● PROBLEM DESCRIPTION: Update the data below by replacing "Customizing" with "Settings" wherever it occurs, and leave everything else unchanged.

____

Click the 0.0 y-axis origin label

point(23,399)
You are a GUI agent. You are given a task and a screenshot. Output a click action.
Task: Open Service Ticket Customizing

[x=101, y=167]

____

● EXERCISE SOLUTION:
Click the 0.0 y-axis origin label

point(23,399)
You are a GUI agent. You are given a task and a screenshot. Output a click action.
Task: Open Service Ticket Settings

[x=101, y=167]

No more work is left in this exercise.